Work to be completed → Set out the part of the data that runs from the line containing "Screen dimensions: 834x940" through the end as a numbered list, skipping blank lines and leaving out the pictures.

Collection entries

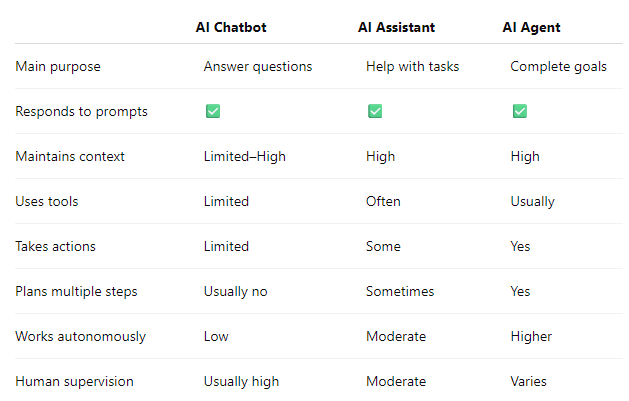The width and height of the screenshot is (629, 401).
Task: Click the green checkmark under AI Assistant
Action: (x=375, y=111)
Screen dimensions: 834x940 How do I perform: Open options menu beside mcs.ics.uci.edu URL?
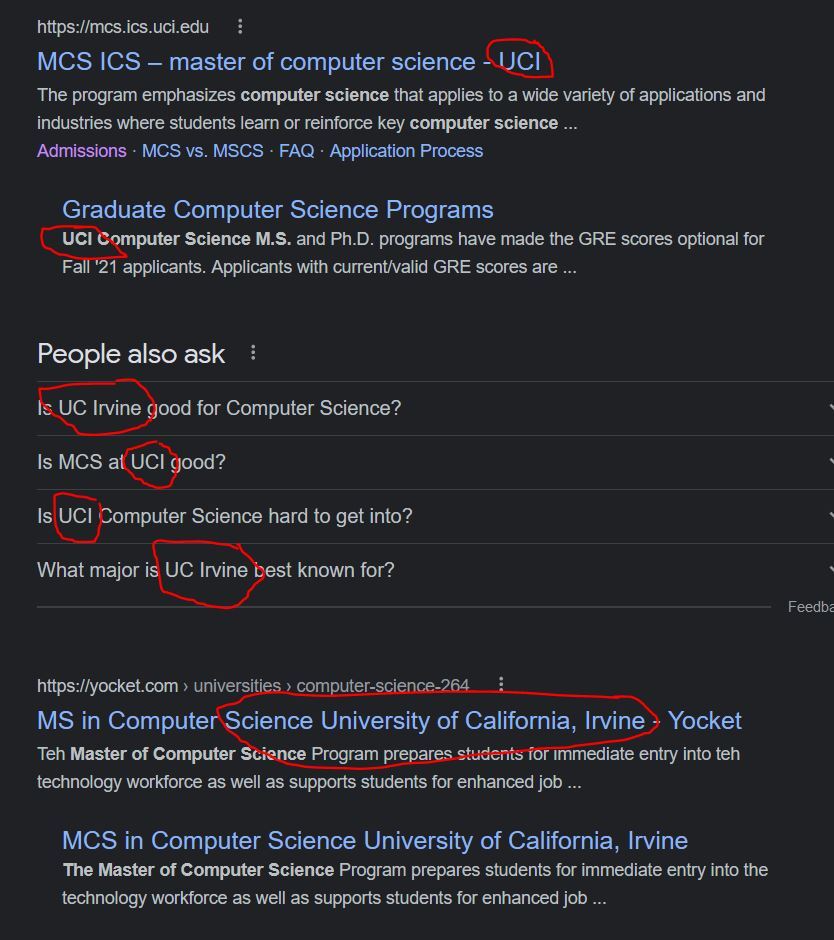pyautogui.click(x=240, y=26)
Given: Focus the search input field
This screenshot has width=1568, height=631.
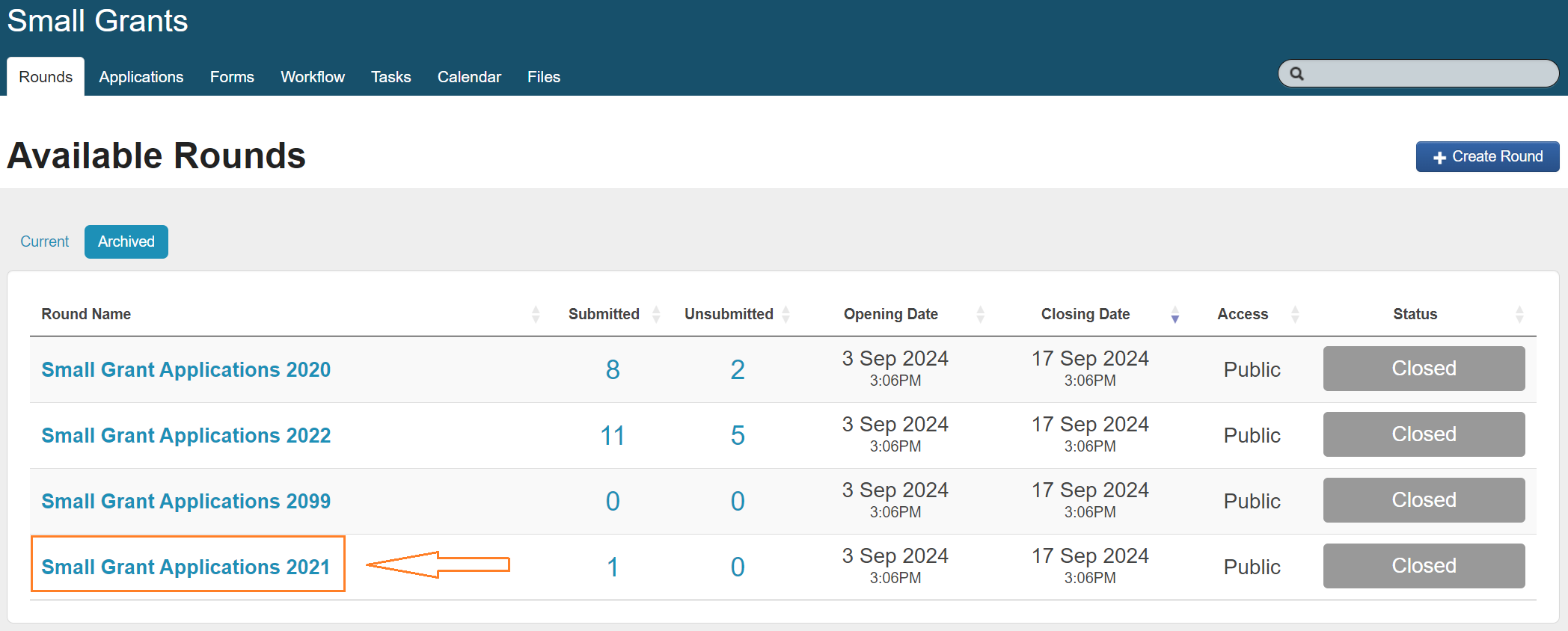Looking at the screenshot, I should (x=1429, y=74).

Response to the exercise →
1. Screen dimensions: 834x940 How do I perform: Open options menu beside mcs.ics.uci.edu URL?
2. pyautogui.click(x=240, y=26)
3. Given: Focus the search input field
4. This screenshot has width=1568, height=631.
5. Looking at the screenshot, I should (x=1429, y=74).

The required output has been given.